Ian McEwan

Ou a maestria do romance contemporâneo ou os infinitos suspenses da vida comum

Li pela primeira vez Reparação de Ian McEwan, sua obra prima, editada em 2001, em um exemplar emprestado por seu dono, o poeta Fernando Sérgio Lira, que me fez duas recomendações: sobre a qualidade do autor que até então me era desconhecido e sobre a necessidade de lhe devolver o livro tão logo fosse lido, uma demonstração cabal que a obra merecia ser lida e guardada em estante até segundas leituras ou outras mais. Assim fiz, li e reli, mas em meu próprio exemplar. O olhar duro, cruel da anti-heroína, a imaginativa Briony Tallis, uma menina que escrevia peças e colocava os que estavam ao seu redor a encená-las, tendo apenas 11 anos, e que por um falso, doloso ou equivocado testemunho fez estragos irreparáveis na vida de sua irmã mais velha Cecília e Robbie, o jovem amado de sua irmã e, porque não, por ela, filho dos empregados da grande mansão. É uma acusação séria em uma noite de enredo crítico passível de conclusões apressadas. Uma ilusão de ótica, uma errada interpretação, 11 anos de idade são suficientes para assimilar o que realmente se vê? O mal está feito. Transpirando um denso clímax daí em diante, as vidas das três personagens separadas, desencontradas e cicatriciais se desenrolam ao longo do romance: Cecília e Robbie ainda purgam pelo crime que não cometeram, párias, destinados a não terem um final feliz; por outro lado, Briony amadurece, e, passa no decorrer do tempo a descobrir quais os verdadeiros criminosos daquela noite, assim se empenhando em buscar a redenção de Cecília e Robbie, agora, seus personagens; desesperadamente caça o perdão, a reparação. Obviamente, não é uma história de êxito feliz. É no desconcertante fracasso de não polir o irreparável, é onde está a maestria de McEwan; acena com uma enganosa esperança, mas depois, prevalece o provável.

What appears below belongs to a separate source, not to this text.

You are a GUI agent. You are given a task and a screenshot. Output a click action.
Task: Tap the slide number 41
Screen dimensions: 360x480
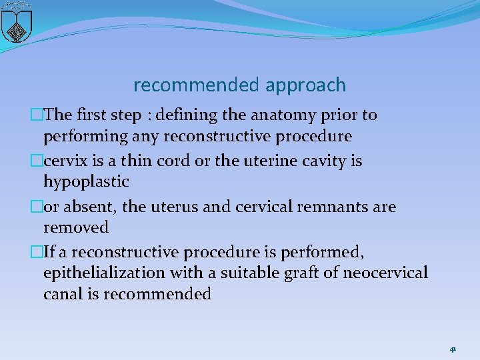point(453,349)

Na praia de 2007, uma enxuta novela, ratifica o poder ficcional de Ian McEwan ao expor uma história simples envolvendo um casal de jovens em 1962 que apaixonados se casam virgens: Edward Mayhew, um jovem recém formado em História de origem provinciana rural, filho de uma insana mental e de um professor secundarista, alcançando as ambições familiares de entrar no meio acadêmico da grande capital e Florence Ponting, líder de quarteto de cordas, filha de um industrial e de uma professora universitária de Oxford, enamorados se casam e se deslocam para uma cabana em uma praia de Gales. Filhos de uma gama de preconceitos herdada através dos circuitos familiares de cada um, dosado de modo menos ou mais denso o vitorianismo que ainda os cerca no ano de 1962, eles sozinhos passarão sua primeira noite de núpcias junto ao mar. Apesar de jovens e dispostos a iniciar uma vida até o fim dos dias com argamassa do amor, a noite que os testemunhará na cabana da praia, não só verá as contradições de produtos cultural de suas famílias; verá além, a juventude inglesa nascida ainda entre os últimos bombardeios sobre Londres, que tem sede e medo das descobertas que se desfilam no mundo: a Guerra Fria, JFK nos EUA se tornando um tácito símbolo dos dias futuros de paz, progresso para o mundo livre; uma geração que ainda não perdeu sua inocência para o que está por vir – a Guerra do Vietnã, o movimento estudantil de 1968 na França, LSD, Woodstock, a pílula anticoncepcional, a pegada do astronauta em solo lunar. E sob o imenso desejo sexual, a difícil transgressão dos limites de cada um em explorar o corpo do parceiro, buscando prazer, atendendo a preconceitos ou colocando o provável ou imaginado em prática, os amantes se confrontam com conceitos e especulações particulares e as primeiras núpcias de ansiada longa vida conjugal; as histórias que começam felizes não caminham para uma razoável conclusão, mais uma vez o anticlímax de McEwan flui.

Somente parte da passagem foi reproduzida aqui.